Alemania y Francia piden reformar el mercado eléctrico a Bruselas

La Unión Europea afronta un profundo cambio en el mercado eléctrico que incrementa su volatilidad en los precios y puede generar problemas de suministro. Los actuales mercados de energía no son capaces de dar las señales adecuadas para garantizar el abastecimiento por la creciente presencia de renovables.

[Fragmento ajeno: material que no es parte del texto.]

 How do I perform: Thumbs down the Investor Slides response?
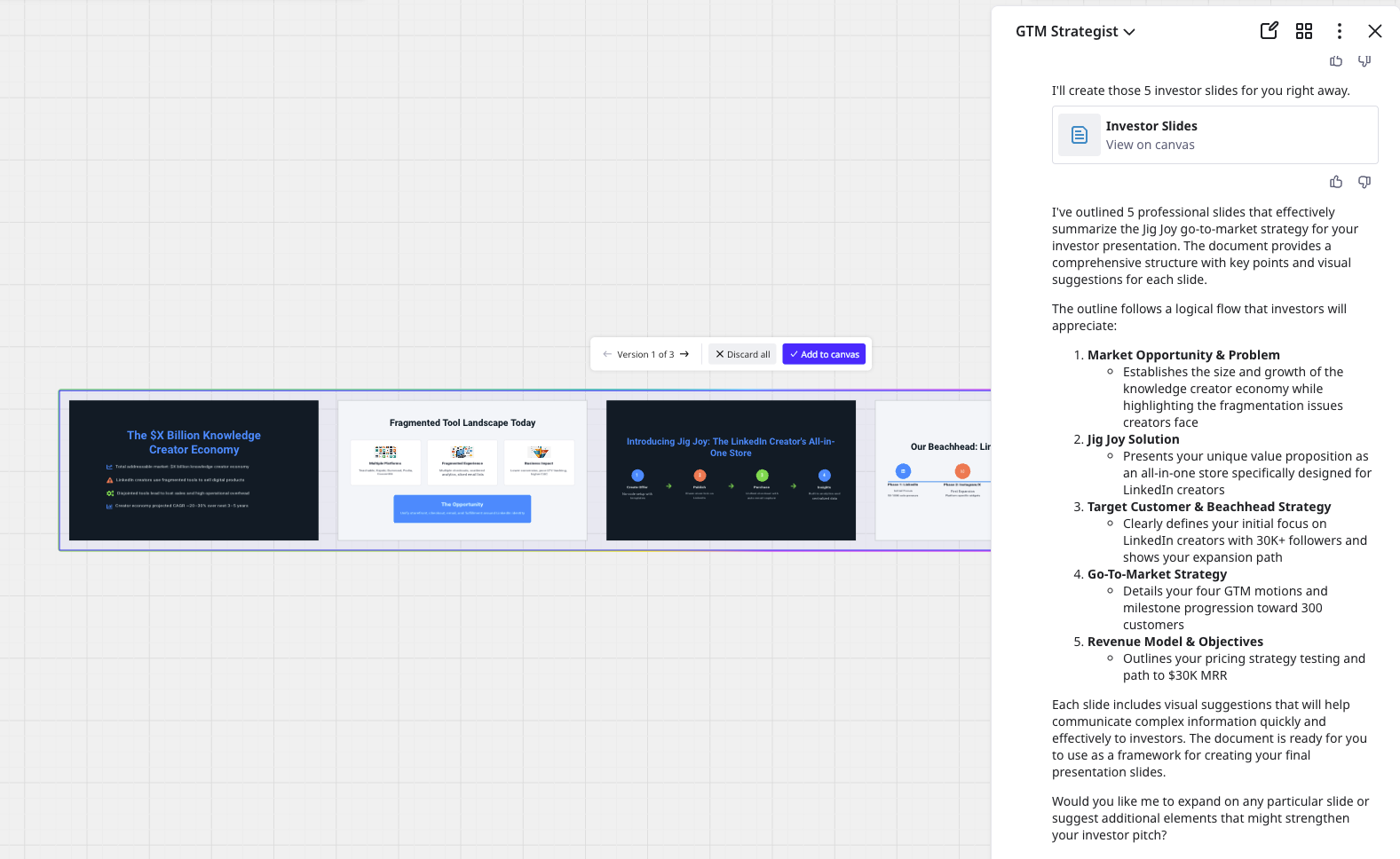click(x=1364, y=182)
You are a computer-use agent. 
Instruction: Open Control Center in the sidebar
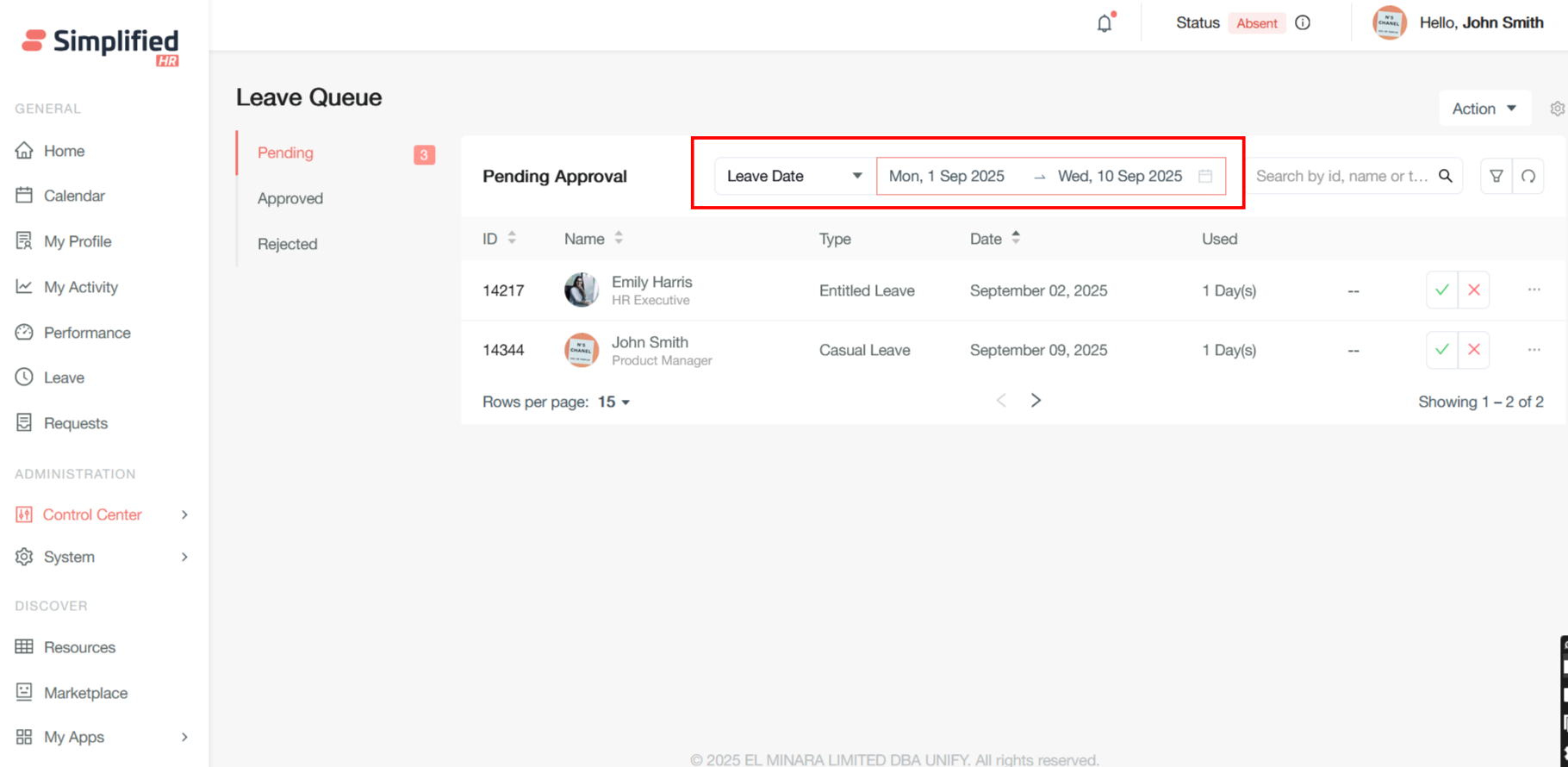pos(92,514)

Por ese motivo, varios países europeos (Alemania, Francia, Italia, Bélgica, Irlanda, Polonia, Bulgaria y Lituania) han realizado ya una consulta a la Comisión Europea para poder adaptar sus mercados energéticos y crear mercados de capacidad.

 

En estos momentos, la demanda crece por los procesos de electrificación al tiempo que han comenzado los cierres de centrales térmicas incapaces de lograr los niveles de rentabilidad deseables por la mayor presencia de energías intermitentes y unos precios que se esperan a medio plazo a la baja pero que por el momento en España vuelven a los 100 euros/MWh.

Estos cambios están generando, tal y como se explica en el plan italiano, que se generen escenarios perversos como que la rentabilidad de algunas plantas dependa únicamente de los momentos de escasez y la repetición de los mismos y se abran dudas para los organismos de competencia a la hora de determinar si los aumentos de precios se deben al reflejo de dicha falta de energía coyuntural o a la existencia de poder de mercado.

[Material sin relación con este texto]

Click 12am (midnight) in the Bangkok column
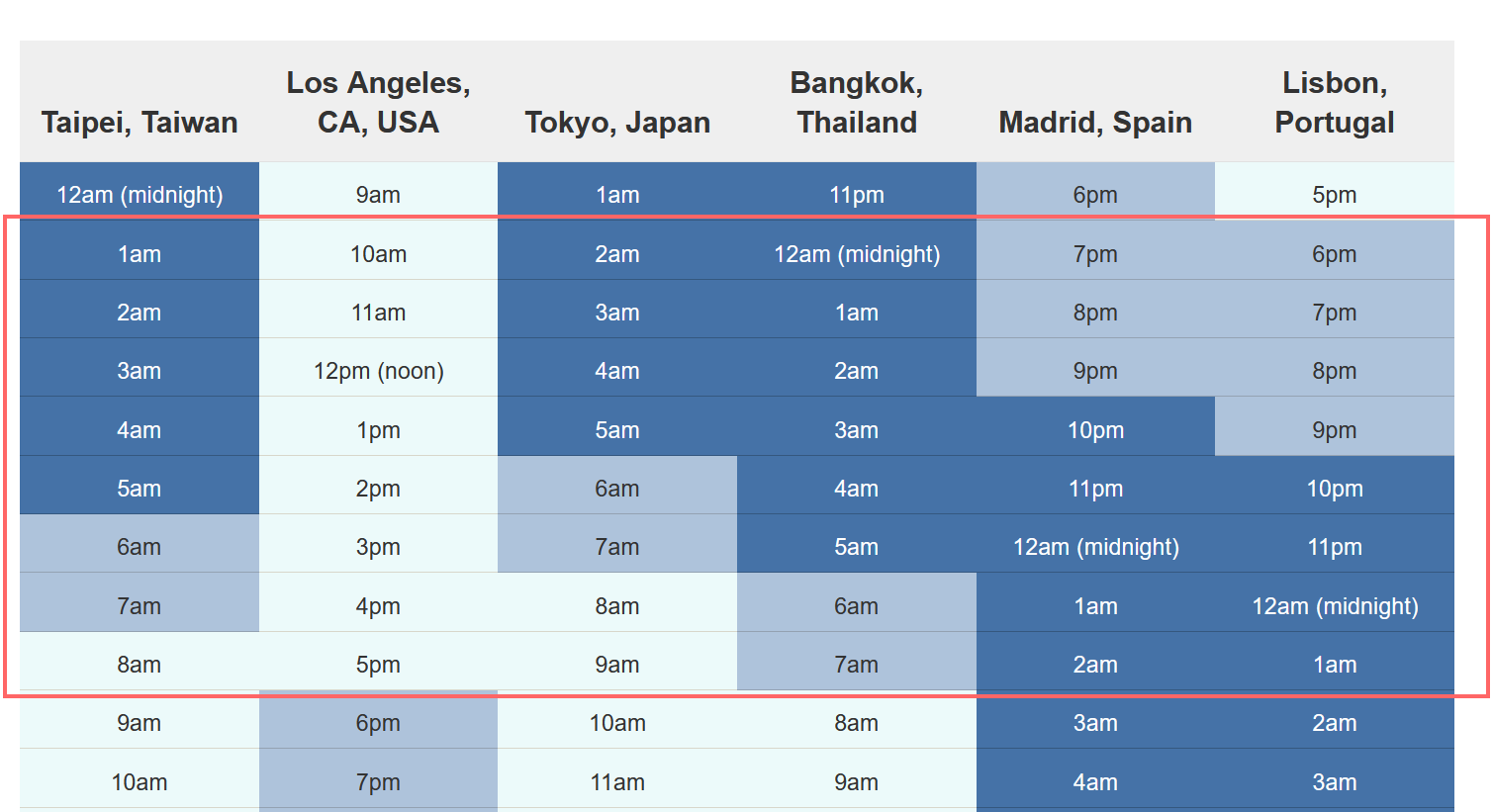 857,254
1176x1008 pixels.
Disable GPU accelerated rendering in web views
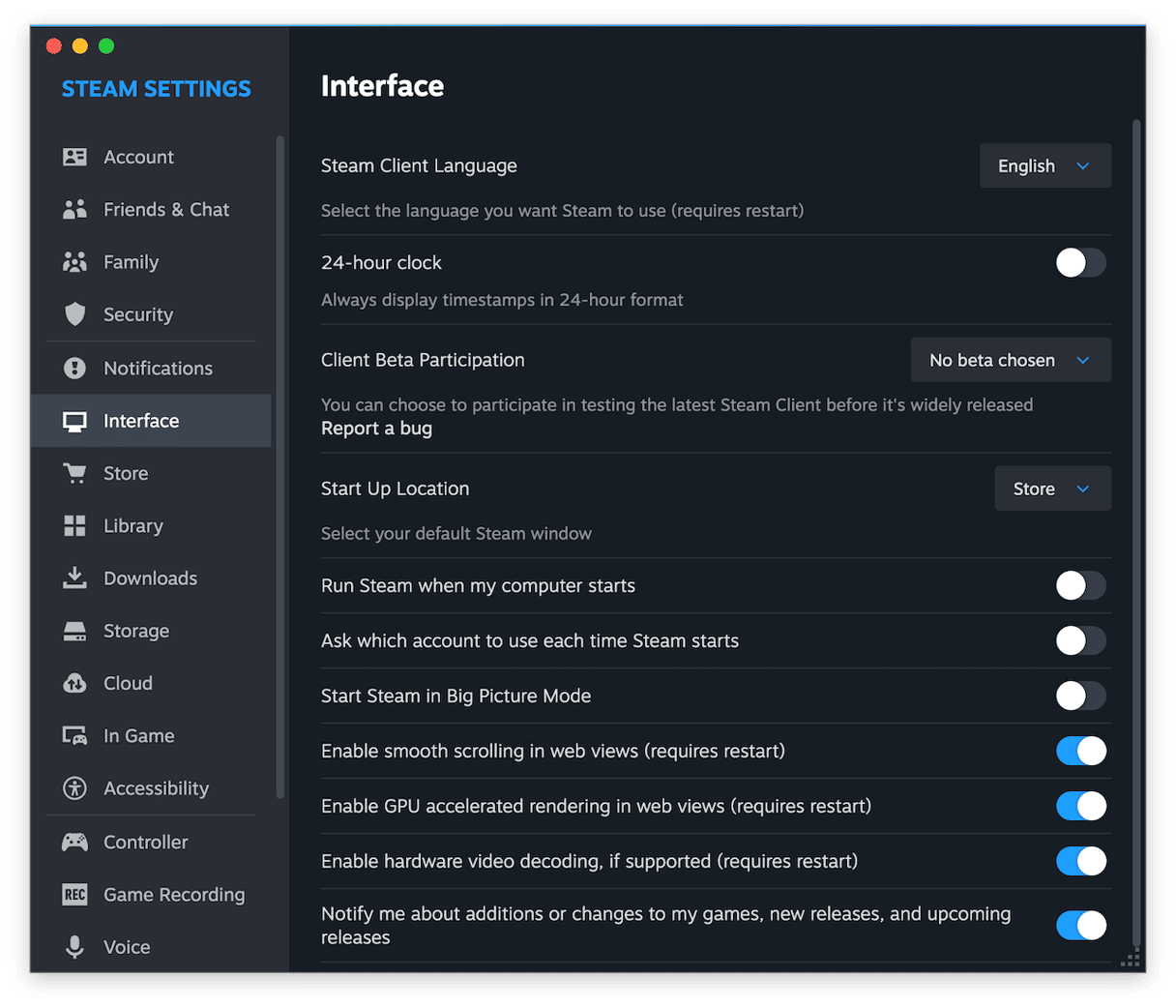pyautogui.click(x=1080, y=806)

Los reguladores de varios países alertan también del efecto “missing money problem”, cuando la industria teme una intervención regulatoria y reduce su ritmo inversor.

Por todo ello, varios países europeos han puesto sobre la mesa una batería de reformas para consolidar unos mercados de capacidad que permitan mantener una reserva estratégica con la que hacer frente a situaciones de escasez, un extremo que requiere además la aprobación en algunos casos de la consideración como ayudas de estado.

 

En el caso de España -que no ha realizado por el momento dicha consulta pública- se ha comenzado a tramitar un proyecto similar que tiene por objeto crear un mercado de capacidad que actuará como instrumento para fomentar la inversión en potencia firme, que estará disponible para cubrir la demanda en los momentos de estrés del sistema, cuando la disponibilidad de la generación a través de tecnologías renovables sea limitada. Dicho mercado aplicará a los titulares de instalaciones tanto de generación, como de almacenamiento o demanda, sin perjuicio de que se consideren distintas ratios de firmeza de cada tecnología y se ligue a esta su retribución.

En cumplimiento del marco europeo, el Proyecto se acompañará de un análisis de la seguridad de suministro, basado en las metodologías comunitarias. La asignación se llevará a cabo mediante un proceso de subastas e incorporará además diferentes horizontes (corto y medio plazo) de aplicación para asegurar la garantía del suministro.

Por un lado, mediante la convocatoria de subastas de corto plazo (de ajuste) se asegurará el mantenimiento y la disponibilidad de determinadas instalaciones existentes que pueden aportar firmeza en los momentos de mayor estrés.

Por otro, para conseguir la participación de tecnologías de despliegue incipiente o renovación de instalaciones existentes, se prevén subastas de medio plazo que generan incentivos para invertir en almacenamiento.

La medida, en opinión de la CNMC, debería acompasarse con el procedimiento que facilitará las autorizaciones de cierre de instalaciones que no sean adjudicatarias en las subastas, de tal forma que pudieran abordarse estos procesos de manera ágil y sin que interfirieran las autorizaciones con el resultado del mecanismo de capacidad.

La CNMC recomienda al Gobierno que prevea diferentes situaciones de estrés, en función de la escasez real y que las obligaciones de los proveedores pudieran ser diferentes y señala varias consideraciones que pueden ayudar a mejorar la implementación (definición de la ratio de firmeza, revisión de los requisitos para las instalaciones de generación, de almacenamiento y de demanda, etc.).

La institución que preside Cani Fernández hace estas consideraciones entendiendo que la tramitación cumplirá con los requisitos del marco europeo como el plan de ejecución de medidas para eliminar deficiencias en el mercado, el análisis de una reserva estratégica previo y el dictamen de la UE.